Note each line in the data below that holds "marker", and copy it.

= = = = =

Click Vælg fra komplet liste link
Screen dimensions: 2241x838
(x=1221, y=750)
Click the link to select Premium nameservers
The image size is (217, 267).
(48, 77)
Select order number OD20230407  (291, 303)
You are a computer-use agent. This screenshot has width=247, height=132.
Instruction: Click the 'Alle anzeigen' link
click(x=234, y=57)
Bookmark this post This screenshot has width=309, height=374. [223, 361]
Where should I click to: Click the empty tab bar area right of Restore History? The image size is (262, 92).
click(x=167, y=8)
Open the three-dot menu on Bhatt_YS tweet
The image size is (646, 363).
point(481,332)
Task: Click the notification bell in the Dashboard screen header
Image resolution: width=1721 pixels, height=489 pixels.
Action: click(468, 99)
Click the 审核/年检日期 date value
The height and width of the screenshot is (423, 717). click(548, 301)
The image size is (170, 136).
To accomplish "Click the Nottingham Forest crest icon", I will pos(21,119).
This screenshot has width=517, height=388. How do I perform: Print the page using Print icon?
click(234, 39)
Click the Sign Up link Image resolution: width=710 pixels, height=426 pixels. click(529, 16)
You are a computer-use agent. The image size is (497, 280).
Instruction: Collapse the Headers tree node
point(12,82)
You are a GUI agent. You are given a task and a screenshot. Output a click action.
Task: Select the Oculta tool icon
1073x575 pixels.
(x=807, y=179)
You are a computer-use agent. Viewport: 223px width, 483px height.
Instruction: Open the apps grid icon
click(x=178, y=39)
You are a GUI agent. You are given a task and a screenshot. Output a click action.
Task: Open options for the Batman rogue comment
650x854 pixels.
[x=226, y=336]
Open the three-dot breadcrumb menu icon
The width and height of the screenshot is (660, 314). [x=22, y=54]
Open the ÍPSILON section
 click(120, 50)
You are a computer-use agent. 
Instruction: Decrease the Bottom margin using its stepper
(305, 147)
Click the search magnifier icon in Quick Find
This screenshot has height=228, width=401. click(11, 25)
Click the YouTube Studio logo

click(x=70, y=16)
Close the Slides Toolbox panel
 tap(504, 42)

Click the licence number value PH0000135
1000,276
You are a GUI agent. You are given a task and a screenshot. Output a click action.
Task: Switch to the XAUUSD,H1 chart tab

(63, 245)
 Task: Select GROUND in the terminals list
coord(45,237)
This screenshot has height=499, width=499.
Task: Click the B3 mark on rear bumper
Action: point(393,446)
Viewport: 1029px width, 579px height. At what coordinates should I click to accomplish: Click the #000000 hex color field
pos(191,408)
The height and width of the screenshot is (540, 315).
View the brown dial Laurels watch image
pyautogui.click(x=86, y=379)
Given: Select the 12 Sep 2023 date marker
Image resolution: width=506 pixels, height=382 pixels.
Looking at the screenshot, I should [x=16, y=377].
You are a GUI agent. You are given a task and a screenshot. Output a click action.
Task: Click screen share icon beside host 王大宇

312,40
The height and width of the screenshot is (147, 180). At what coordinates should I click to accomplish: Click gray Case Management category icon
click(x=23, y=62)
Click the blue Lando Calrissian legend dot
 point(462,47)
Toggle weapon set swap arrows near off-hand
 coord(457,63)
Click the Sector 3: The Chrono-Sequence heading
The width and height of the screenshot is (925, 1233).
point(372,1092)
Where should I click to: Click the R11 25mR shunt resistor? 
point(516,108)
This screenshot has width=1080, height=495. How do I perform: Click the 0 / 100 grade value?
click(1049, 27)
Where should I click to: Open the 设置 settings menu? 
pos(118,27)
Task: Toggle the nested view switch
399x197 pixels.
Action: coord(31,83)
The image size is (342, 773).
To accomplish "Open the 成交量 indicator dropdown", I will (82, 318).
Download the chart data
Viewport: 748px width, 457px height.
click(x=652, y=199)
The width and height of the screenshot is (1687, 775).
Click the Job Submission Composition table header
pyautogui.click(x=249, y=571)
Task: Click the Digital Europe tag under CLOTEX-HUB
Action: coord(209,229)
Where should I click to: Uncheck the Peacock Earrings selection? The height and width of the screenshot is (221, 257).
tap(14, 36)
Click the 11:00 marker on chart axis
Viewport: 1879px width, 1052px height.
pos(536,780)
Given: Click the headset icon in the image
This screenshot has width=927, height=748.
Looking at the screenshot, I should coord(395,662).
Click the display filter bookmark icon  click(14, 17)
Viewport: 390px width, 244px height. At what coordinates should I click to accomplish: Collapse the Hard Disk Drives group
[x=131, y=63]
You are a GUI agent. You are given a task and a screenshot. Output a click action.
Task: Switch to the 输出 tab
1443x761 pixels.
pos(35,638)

= = = = =

§ ANSWER TO THIS PROBLEM:
Given: Select the 12 Sep 2023 date marker
Click the 11:00 marker on chart axis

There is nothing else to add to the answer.